Hah, it isn't. You can also store categories, accounts, arbitrary data, etc, in it. And the best part is that none of this is really standard. The format has no formal layout; you can pretty much stash things into the file any way you please. It gets better, because there is no standard date format or currency denotation.
When I examined my first .QIF file, I thought "well this should be easy!". Dates, for example, were formatted MM/DD/YY. Easy enough.
So I went into Quicken to export some data, just to see if it does anything different than my bank. It spit out a file that looks almost nothing like the one my bank gave me.
The most WTF thing ever: dates were formatted like this:
:mM 'dD /yY
For example, today would look like:
":3 ' 9 / 6"
What. The. Hell?!
Since when is that a valid date format... anywhere?!

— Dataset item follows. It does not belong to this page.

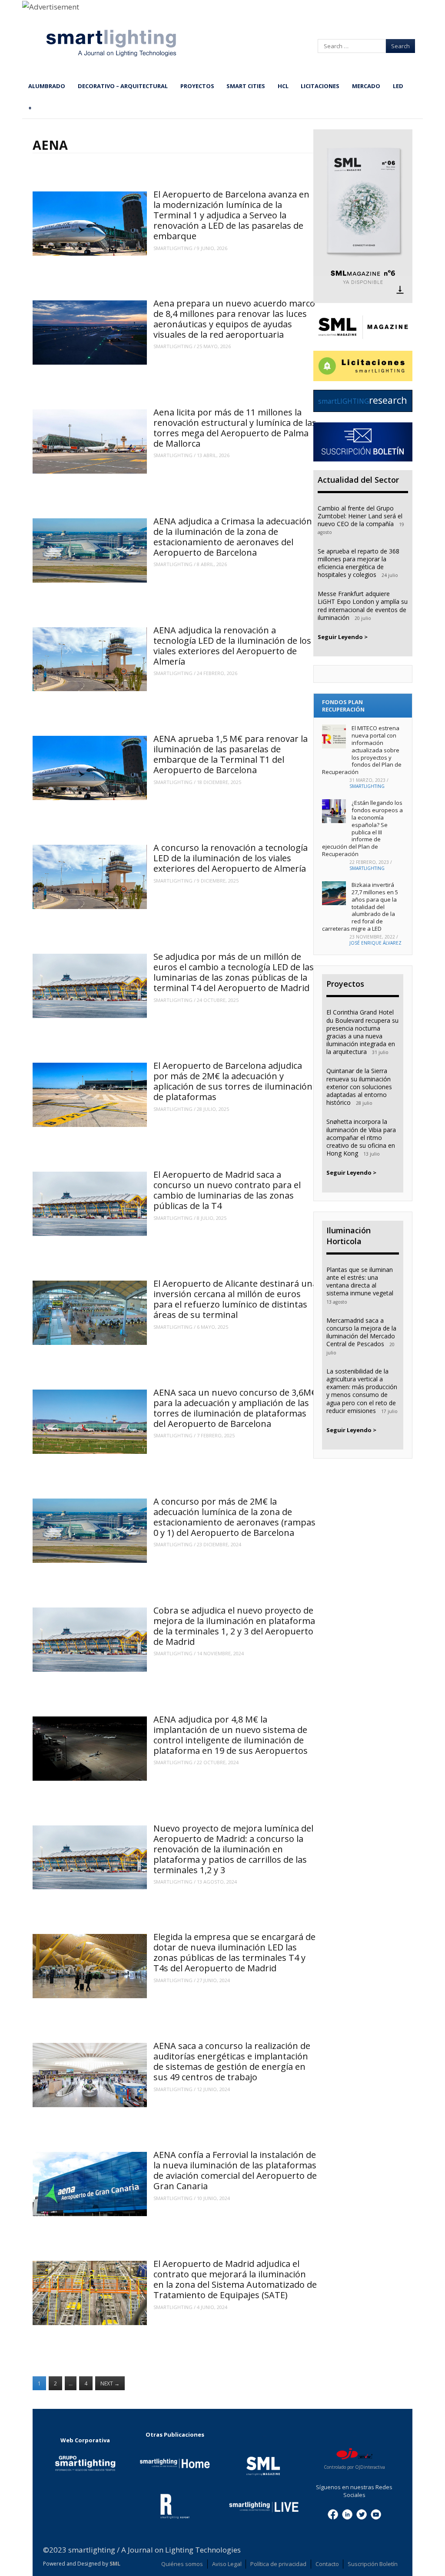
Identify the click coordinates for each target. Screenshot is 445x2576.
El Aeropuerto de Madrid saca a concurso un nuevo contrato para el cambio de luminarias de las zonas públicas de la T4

Not wanting to give up after hopelessly comming to the conclusion that a homebrewed solution is going to be significantly more difficult than I originally anticipated, I decided to take a look at GNUCash's implementation of a QIF importer.
Hahahaha. Hoh boy. Not only does it mix C++ and Scheme and Regex code altogether in one giant mess, they use huge undocumented macros all over the place, and have even typedeffed their types into oblivion.
gboolean? Come on! I mean, yeah, it's a good idea to typedef types in case you're going to different platforms where the bitsizes are different (though to be honest, I've never actually run into this; and it seems like a purely academic exercise in reality)... but typedeffing a boolean? What, are you afraid that someday someone's going to port your program to a system that supports Filenotfoundian logic?
So anyway, I've given up on QIF's. I may come back to it someday if I ever find a pressing need to be able to import them, but for now... it's just too ridiculous, and I'd rather not fan the flames by supporting an idiotic file format any further.
Just finished invoicing for the pay period, actually. Yay me.